SUPPLIED MATERIAL:
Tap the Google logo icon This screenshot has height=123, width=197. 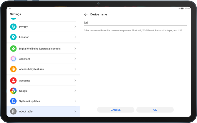tap(13, 91)
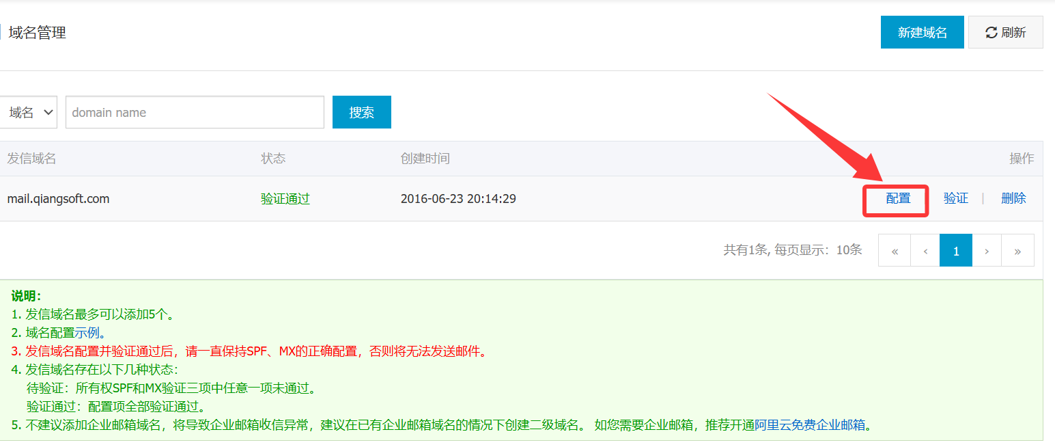The image size is (1055, 447).
Task: Click the 发信域名 column header
Action: (31, 159)
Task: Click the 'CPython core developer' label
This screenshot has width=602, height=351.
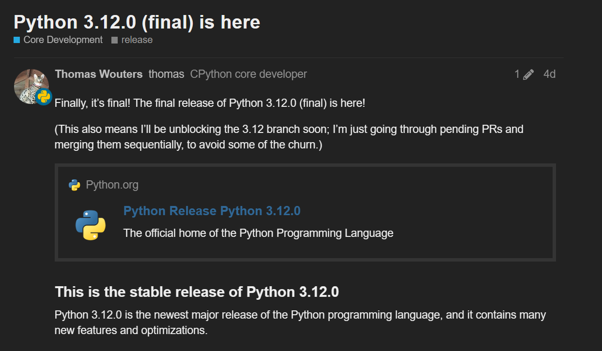Action: point(249,73)
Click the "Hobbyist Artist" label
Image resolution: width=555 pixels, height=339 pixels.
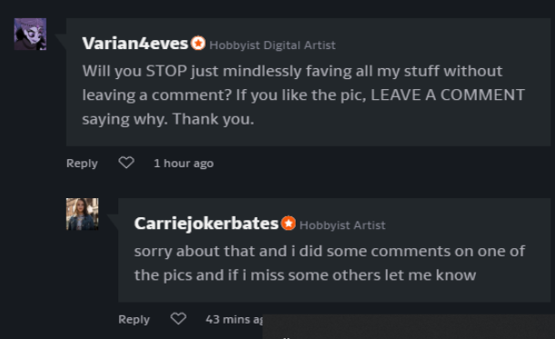[342, 225]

PROBLEM DESCRIPTION:
Could you copy each line from the listing that has the word "label" in it?

RESULT BELOW:
Task: Click the 'CPython core developer' label
Click the "Hobbyist Artist" label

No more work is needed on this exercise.